Cristín Leach is a writer, broadcaster and author of the critically acclaimed memoir
Negative Space (Merrion Press, 2022) and
From Ten Till Dusk (RHA, 2023). She was Irish art critic for The Sunday Times from 2003 to 2023, where she wrote and published more than half a million words about Irish art. Negative Space was number 5 Irish non-fiction bestseller and broadcast on RTÉ Radio 1 Book on One in 2024.
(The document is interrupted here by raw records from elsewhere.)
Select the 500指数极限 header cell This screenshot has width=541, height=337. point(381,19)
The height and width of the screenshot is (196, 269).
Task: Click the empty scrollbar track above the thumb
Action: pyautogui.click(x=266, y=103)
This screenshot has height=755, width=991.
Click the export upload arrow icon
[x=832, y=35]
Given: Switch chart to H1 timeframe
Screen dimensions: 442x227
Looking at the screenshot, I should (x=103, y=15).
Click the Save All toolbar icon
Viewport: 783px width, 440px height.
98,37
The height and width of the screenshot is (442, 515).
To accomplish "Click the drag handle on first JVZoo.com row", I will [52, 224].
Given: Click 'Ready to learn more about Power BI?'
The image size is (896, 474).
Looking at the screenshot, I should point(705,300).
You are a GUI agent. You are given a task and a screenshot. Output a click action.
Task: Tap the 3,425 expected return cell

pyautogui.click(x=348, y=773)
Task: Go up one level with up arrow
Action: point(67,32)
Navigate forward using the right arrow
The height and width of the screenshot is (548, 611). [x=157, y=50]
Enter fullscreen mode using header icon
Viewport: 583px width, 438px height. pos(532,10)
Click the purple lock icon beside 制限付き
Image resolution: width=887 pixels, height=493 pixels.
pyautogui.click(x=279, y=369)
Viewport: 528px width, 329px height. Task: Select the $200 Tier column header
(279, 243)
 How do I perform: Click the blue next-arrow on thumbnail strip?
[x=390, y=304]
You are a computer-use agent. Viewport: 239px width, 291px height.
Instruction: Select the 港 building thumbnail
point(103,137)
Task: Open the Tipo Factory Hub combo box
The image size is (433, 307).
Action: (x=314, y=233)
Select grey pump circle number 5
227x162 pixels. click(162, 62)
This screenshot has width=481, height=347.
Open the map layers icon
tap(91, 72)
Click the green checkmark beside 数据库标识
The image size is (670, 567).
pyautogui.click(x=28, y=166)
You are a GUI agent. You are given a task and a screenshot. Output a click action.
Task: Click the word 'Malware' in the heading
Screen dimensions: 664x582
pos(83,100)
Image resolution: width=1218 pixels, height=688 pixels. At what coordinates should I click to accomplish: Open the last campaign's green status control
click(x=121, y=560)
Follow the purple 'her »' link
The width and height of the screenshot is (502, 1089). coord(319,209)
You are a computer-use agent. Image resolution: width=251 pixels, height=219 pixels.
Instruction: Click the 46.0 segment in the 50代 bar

Her short fiction and non-fiction has been widely published, in
Winter Papers, The Four Faced Liar, The Mersey Review, artist books, gallery publications, and curated and competition anthologies including An Honour and a Privilege (Stanchion, 2025), Fire: Brigid and the Sacred Feminine (Arlen House, 2024) and Lines in the Sand (Bournemouth Writing Festival/Dithering Chaps, 2024). Her short stories have been shortlisted for international prizes including the 2025 Katherine Mansfield Sparkling Prose Competition. Her audio and multimedia work has been broadcast and exhibited in Ireland, Northern Ireland, Scotland, Denmark and Peru as part of curated group touring exhibitions and festivals and featured on RTÉ Radio 1 as part of
Keywords and Sunday Miscellany.
She is the recipient of a 2025 Arts Council Agility Award for Literature and a Centre Culturel Irlandais Paris writing residency for 2026. She was Writer in Residence for the HearSay International Audio Arts Festival in 2021 and a Birr Writer in Residence in 2025. Her editioned mobile cube poem,
To the Line (2023) was purchased by the OPW for the Irish State Art Collection.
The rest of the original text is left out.